— Stored data entries —
◆ ◆ ◆ ◆ ◆ ◆ ◆

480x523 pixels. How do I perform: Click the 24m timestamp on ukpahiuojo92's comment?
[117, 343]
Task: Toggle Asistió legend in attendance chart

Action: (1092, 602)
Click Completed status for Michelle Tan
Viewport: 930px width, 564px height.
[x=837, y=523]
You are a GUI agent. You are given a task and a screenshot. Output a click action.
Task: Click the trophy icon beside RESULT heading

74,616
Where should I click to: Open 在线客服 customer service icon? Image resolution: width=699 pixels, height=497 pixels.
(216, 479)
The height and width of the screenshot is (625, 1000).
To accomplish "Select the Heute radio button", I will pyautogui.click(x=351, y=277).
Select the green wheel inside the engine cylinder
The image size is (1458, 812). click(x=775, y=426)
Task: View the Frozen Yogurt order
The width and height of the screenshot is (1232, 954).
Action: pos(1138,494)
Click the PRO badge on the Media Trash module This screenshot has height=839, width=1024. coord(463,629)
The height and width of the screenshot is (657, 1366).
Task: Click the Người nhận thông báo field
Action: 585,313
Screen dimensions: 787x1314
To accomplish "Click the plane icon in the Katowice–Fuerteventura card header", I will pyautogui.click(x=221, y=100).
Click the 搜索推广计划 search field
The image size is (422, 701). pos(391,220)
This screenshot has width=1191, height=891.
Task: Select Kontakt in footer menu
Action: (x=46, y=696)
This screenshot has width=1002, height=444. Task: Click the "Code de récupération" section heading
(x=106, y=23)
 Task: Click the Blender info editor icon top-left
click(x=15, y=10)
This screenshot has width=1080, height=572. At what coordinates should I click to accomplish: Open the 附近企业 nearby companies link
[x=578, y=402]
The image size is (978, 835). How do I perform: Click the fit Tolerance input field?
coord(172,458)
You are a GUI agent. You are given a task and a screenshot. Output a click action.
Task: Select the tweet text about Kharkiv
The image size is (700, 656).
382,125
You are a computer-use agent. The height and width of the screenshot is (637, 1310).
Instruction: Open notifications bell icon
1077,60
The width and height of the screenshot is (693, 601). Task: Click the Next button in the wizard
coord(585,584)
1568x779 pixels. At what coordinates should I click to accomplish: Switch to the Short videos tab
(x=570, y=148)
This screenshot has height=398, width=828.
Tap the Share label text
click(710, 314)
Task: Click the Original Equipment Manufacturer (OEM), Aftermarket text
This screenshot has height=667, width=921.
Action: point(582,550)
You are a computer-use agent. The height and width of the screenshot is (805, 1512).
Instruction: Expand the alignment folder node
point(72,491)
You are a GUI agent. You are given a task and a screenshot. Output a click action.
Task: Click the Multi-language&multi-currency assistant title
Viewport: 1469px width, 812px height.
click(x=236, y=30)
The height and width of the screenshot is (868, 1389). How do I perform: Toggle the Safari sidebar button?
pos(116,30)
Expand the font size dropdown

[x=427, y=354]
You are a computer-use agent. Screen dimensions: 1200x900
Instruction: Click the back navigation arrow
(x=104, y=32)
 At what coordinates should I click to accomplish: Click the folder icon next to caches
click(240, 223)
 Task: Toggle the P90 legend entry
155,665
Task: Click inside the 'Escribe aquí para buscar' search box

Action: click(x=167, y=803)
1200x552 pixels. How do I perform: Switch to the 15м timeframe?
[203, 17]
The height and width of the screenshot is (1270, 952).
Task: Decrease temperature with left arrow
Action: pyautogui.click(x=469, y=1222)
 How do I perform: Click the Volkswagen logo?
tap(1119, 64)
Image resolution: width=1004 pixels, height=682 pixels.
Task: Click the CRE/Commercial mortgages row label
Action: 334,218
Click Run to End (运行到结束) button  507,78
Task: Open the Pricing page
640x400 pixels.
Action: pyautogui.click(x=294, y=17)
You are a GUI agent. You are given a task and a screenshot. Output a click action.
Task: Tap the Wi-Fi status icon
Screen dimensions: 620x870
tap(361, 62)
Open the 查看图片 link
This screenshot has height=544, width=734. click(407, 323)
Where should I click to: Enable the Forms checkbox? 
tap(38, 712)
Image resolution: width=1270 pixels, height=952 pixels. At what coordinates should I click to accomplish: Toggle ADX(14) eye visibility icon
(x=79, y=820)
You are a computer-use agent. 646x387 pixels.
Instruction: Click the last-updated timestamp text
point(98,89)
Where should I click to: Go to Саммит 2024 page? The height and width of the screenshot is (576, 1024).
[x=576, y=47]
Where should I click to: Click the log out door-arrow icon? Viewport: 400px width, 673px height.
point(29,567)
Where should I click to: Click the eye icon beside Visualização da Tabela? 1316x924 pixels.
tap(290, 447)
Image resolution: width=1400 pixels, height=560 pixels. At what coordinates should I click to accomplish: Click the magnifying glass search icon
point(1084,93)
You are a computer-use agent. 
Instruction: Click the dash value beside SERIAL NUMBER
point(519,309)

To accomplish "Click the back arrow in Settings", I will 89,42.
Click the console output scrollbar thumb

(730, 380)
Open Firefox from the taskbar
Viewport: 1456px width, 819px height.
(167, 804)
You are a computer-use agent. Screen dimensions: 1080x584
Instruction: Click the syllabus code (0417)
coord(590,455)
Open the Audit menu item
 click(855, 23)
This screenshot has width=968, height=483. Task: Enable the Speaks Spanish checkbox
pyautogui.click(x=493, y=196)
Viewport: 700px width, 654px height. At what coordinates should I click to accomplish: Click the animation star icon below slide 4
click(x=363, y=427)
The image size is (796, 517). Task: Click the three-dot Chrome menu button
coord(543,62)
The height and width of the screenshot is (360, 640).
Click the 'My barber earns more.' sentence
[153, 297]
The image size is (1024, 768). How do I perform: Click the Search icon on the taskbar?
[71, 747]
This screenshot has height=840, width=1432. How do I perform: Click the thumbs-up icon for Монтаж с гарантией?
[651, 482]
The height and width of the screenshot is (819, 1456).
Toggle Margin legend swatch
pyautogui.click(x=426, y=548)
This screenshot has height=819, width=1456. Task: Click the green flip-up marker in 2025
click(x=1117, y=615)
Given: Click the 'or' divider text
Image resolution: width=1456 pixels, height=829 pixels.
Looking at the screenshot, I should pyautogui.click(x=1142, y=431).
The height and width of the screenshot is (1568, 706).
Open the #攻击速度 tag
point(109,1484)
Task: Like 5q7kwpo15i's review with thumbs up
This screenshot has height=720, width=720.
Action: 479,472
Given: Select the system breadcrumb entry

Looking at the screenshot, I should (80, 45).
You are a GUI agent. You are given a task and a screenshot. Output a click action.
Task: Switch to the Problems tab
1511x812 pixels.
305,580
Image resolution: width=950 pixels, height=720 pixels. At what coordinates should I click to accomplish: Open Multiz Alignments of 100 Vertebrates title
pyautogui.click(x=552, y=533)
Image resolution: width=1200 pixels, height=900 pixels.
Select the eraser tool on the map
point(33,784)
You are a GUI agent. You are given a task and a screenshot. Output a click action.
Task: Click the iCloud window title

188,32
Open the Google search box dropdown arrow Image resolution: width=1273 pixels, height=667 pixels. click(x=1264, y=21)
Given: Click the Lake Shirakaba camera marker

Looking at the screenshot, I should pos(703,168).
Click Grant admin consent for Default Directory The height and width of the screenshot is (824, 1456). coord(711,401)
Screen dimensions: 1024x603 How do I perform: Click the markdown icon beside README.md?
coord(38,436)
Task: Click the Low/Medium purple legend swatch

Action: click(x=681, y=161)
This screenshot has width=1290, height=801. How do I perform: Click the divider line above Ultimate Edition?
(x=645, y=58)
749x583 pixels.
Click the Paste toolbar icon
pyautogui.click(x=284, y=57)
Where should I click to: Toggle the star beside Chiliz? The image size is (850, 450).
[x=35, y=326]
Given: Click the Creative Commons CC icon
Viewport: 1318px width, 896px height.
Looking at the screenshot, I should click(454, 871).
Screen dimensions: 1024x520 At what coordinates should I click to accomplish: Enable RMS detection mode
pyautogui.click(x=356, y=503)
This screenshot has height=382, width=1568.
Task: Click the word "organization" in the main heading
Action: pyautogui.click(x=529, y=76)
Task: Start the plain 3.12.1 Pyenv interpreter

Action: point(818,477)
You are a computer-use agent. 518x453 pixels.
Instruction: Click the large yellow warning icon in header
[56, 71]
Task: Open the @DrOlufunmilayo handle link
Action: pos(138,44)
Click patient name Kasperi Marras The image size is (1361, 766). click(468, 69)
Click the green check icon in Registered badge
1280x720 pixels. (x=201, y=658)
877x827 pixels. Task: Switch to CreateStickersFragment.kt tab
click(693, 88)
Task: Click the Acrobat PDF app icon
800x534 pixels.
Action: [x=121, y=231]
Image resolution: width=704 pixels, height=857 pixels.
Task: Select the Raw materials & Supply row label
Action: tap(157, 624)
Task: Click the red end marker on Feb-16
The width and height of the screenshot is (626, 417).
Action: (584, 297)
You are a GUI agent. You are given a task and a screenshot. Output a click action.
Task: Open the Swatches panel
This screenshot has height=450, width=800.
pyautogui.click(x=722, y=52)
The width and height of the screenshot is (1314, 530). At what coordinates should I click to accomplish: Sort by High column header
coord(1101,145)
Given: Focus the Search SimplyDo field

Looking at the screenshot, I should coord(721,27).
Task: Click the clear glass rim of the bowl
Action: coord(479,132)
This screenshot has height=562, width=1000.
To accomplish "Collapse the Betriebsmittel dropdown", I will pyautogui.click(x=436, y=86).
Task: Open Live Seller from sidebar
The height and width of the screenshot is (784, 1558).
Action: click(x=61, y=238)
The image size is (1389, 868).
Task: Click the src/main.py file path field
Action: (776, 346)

◆ ◆ ◆ ◆ ◆ ◆ ◆

— Do this —
Rewrite the stretch of the listing from the line containing "The height and width of the screenshot is (625, 1000)." through the line containing "click(x=15, y=10)", swapping "search field" for "search box" and leaving everything else the same.

— Task response —
The height and width of the screenshot is (625, 1000).
To accomplish "Select the Heute radio button", I will pyautogui.click(x=351, y=277).
Select the green wheel inside the engine cylinder
The image size is (1458, 812). click(x=775, y=426)
Task: View the Frozen Yogurt order
The width and height of the screenshot is (1232, 954).
Action: pos(1138,494)
Click the PRO badge on the Media Trash module This screenshot has height=839, width=1024. coord(463,629)
The height and width of the screenshot is (657, 1366).
Task: Click the Người nhận thông báo field
Action: 585,313
Screen dimensions: 787x1314
To accomplish "Click the plane icon in the Katowice–Fuerteventura card header", I will pyautogui.click(x=221, y=100).
Click the 搜索推广计划 search box
The image size is (422, 701). pos(391,220)
This screenshot has width=1191, height=891.
Task: Select Kontakt in footer menu
Action: (x=46, y=696)
This screenshot has width=1002, height=444. Task: Click the "Code de récupération" section heading
(x=106, y=23)
 Task: Click the Blender info editor icon top-left
click(x=15, y=10)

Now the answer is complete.